Maternal hypoxia exposure perturbs the methylation of imprinted genes in adult sperm and causes intergenerational placental impairments in male offspring

Hypobaric hypoxia at high altitudes adversely affects the health and fertility of humans and animals globally. Previously, we showed that maternal hypoxia exposure led to granulosa cell (GC) autophagic cell death and oocyte maturation defects in female offspring. However, the impact of maternal hypoxia exposure on the reproduction and development of offspring in successive generations in mammals has yet to be fully elucidated. In this study, we exposed pregnant mice to hypoxia (F0) and examined the impact of maternal hypoxia exposure on male offspring in four generations (F1‒F4). The results revealed that maternal hypoxia mildly affected sperm DNA methylation in F1 males and caused severe developmental defects in F2 offspring in a male-biased manner.

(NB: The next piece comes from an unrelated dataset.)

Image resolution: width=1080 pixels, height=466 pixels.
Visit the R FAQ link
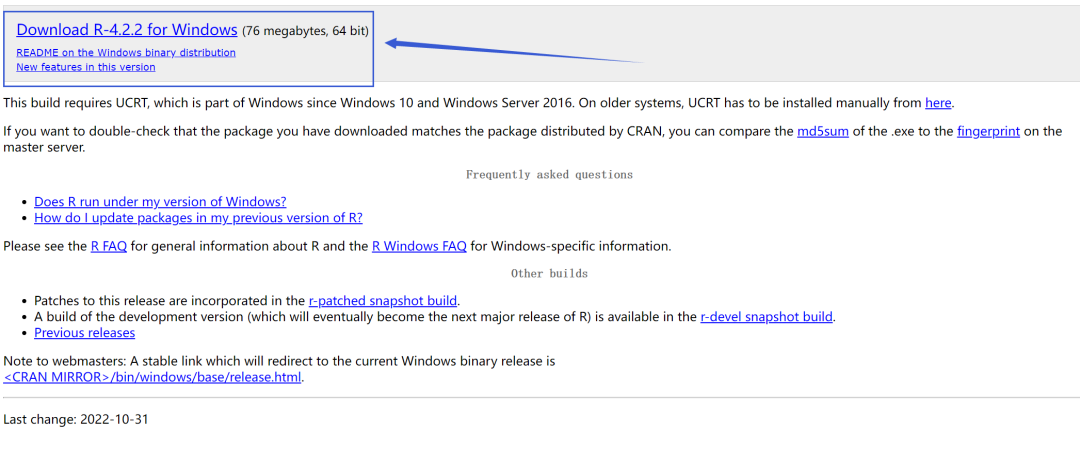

Notably, after mating F1 males with control females, a significant number of the male F2 fetuses were lost at embryonic day (E) 13.5 because of placental defects. Integrated analyses of RNA-seq and genome-wide DNA methylation (WGBS) data revealed that placentae from these male fetuses aberrantly expressed a list of imprinted genes, including Slc38a4, Jade1, Kcnq1 and Gnas, which are also differentially methylated in F1 sperm. These results indicated that maternal hypoxia altered the DNA methylation of imprinted genes in F1 sperm and affected the placental function and development of F2 males, leading to an unbalanced sex ratio. The findings of this study provide insight into the hypoxia environmental influences of the sex ratio and have important implications for deciphering hypoxia-induced reproductive impairments in mammals.